Don’t think for a second that I am not aware of how fortunate I am to have an outlet in which to write almost anything I want to about cars. Plus, I get to drive nearly every new car that’s been introduced over the past year, sometimes on racetracks, and I often enjoy the perks of press cars provided by manufacturers. In return for “coverage” (a review, either written or video), we are given use of a new car for a week, including a full tank of gas and insurance. It’s a great gig that has kept many miles off of my own daily driver, a 2008 Cadillac CTS with just over 50,000 miles on the odometer.
So when a press car comes along that I dislike so much that I’m willing to park it in my garage for half of my week, despite still having nearly a half tank of gas remaining, and would chose to put the wear and tear on my own vehicle and consume my own gasoline, that must really mean something. It’s a pretty unusual experience; in the past five years, I have reviewed more than 100 press cars, andI believe this Journey is only the second one that I have elected not to drive any more.
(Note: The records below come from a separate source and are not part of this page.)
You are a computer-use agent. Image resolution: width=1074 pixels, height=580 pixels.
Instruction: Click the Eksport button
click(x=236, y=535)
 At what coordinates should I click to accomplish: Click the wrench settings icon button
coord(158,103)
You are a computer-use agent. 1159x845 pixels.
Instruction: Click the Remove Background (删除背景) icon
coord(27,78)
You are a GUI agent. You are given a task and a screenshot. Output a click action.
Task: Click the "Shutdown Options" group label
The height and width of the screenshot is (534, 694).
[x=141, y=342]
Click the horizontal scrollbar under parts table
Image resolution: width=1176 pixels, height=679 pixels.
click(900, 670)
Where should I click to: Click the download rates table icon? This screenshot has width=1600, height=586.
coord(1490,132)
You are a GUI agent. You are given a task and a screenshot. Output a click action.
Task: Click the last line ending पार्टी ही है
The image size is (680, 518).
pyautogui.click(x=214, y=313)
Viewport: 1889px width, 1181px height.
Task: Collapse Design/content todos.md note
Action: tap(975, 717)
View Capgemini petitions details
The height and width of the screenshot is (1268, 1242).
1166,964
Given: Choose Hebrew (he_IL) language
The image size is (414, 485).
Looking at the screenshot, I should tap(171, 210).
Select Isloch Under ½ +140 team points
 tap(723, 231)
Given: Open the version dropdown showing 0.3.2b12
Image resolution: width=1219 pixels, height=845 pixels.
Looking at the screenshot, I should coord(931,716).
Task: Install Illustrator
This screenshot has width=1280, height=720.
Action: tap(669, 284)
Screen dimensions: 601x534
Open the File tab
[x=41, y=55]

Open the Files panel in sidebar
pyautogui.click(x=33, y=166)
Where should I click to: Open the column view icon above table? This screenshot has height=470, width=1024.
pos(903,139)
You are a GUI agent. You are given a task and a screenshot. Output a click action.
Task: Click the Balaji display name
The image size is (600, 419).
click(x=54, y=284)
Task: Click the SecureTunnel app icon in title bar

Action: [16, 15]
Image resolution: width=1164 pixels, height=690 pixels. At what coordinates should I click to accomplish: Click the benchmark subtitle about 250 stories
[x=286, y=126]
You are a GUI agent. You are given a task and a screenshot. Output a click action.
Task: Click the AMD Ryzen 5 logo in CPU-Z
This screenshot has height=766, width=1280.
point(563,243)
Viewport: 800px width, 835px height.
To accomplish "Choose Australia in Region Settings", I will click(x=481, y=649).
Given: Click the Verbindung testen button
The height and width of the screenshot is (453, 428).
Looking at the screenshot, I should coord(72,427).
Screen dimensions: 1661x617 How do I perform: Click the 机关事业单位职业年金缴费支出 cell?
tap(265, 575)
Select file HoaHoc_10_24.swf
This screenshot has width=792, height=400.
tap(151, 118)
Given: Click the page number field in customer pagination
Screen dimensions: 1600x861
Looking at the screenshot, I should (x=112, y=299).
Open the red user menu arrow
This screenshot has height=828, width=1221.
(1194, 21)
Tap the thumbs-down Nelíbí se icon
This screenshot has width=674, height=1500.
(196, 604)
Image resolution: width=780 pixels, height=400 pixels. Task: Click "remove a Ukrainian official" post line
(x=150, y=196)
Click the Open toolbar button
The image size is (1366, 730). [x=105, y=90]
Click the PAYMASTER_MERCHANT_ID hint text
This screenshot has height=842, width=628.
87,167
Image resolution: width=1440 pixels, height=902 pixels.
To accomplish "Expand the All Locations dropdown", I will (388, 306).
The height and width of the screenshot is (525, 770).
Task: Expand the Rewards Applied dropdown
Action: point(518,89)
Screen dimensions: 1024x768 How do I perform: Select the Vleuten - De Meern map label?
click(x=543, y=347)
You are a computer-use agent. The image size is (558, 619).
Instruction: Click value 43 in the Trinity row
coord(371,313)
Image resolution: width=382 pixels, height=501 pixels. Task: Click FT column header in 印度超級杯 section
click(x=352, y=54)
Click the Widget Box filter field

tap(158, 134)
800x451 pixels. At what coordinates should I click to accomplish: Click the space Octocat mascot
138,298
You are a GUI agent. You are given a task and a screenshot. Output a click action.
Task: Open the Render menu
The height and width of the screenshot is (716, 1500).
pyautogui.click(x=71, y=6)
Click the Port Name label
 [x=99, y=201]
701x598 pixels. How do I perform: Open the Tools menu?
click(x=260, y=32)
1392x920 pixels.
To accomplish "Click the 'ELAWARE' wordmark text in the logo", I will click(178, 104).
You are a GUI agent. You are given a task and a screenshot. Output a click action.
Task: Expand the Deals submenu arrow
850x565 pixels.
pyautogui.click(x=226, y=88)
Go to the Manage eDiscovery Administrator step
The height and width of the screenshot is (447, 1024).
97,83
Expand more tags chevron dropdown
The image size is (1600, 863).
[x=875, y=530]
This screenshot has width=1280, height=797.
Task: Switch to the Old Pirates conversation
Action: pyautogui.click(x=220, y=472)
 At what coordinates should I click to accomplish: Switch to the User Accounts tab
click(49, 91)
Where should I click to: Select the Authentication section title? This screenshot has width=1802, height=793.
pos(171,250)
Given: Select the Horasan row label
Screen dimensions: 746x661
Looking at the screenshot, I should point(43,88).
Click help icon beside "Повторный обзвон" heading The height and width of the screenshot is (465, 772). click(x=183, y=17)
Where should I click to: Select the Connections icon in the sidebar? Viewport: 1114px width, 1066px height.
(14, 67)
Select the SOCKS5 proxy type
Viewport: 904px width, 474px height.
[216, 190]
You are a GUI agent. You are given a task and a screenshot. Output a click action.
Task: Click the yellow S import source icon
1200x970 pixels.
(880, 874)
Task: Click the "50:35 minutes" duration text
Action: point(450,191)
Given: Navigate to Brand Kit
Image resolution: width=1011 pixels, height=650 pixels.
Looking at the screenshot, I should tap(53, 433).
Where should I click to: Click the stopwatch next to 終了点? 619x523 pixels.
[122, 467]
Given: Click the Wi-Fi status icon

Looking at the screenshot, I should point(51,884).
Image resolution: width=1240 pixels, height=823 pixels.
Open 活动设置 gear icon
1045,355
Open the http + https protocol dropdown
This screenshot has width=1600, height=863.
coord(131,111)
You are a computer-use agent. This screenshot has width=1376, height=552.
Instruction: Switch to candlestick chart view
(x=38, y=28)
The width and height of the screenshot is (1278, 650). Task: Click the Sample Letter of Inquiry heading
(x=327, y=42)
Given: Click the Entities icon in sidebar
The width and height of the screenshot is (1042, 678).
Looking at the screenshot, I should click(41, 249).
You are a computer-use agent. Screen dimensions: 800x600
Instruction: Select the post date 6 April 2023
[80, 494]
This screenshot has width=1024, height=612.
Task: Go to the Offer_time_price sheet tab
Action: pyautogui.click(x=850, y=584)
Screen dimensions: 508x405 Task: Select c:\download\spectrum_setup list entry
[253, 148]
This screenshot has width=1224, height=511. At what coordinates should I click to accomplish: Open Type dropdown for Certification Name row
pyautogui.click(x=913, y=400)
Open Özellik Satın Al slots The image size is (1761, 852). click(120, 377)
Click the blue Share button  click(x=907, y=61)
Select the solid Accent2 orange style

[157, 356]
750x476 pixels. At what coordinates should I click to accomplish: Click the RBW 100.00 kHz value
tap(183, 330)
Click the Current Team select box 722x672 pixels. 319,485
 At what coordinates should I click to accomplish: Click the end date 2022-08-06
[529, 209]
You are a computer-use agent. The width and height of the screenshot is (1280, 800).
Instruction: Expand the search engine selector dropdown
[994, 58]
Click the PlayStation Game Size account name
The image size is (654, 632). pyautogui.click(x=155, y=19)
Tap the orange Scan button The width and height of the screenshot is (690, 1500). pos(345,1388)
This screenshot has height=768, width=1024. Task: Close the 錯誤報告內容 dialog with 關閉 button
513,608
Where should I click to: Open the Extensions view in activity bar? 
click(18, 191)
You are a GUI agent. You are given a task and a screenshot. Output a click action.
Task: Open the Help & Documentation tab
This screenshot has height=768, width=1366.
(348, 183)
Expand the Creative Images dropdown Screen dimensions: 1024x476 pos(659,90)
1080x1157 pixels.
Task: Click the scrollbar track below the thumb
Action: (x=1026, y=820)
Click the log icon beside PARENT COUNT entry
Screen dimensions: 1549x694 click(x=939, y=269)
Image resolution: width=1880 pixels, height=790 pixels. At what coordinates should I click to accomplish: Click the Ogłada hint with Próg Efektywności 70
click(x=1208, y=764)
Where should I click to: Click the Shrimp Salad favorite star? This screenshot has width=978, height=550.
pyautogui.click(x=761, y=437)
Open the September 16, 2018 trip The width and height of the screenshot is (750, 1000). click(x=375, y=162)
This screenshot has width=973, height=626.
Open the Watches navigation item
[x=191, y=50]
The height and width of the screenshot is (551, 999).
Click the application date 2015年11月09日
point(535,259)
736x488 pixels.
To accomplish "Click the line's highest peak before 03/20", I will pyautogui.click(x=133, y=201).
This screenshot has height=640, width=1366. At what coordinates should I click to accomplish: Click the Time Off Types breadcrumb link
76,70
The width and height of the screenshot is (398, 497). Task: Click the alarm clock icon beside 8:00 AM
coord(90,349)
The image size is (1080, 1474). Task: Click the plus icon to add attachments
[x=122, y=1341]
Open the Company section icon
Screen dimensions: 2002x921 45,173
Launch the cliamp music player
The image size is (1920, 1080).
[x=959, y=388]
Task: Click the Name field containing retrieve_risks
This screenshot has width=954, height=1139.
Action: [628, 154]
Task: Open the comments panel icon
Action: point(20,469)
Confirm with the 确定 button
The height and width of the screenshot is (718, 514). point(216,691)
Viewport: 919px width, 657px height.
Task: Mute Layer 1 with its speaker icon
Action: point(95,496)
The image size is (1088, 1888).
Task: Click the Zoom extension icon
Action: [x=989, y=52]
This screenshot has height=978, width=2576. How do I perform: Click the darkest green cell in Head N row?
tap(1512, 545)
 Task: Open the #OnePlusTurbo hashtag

Just what exactly is so horrible about the Journey? Well, it’s not horrible, but some things about it really bother me. It’s certainly not the best new car that Chrysler builds today; that may be the RAM pickup or the Jeep Grand Cherokee. It’s fundamentally a DaimlerChrysler-era holdover (though it was launched during Cerberus’ disastrous ownership of Chrysler, it was developed almost entirely during Daimler’s ownership of Chrysler), and serves as a reminder of just how far Chrysler has come over the past few years, not to mention how far it still has to go with some of the vehicles in its lineup.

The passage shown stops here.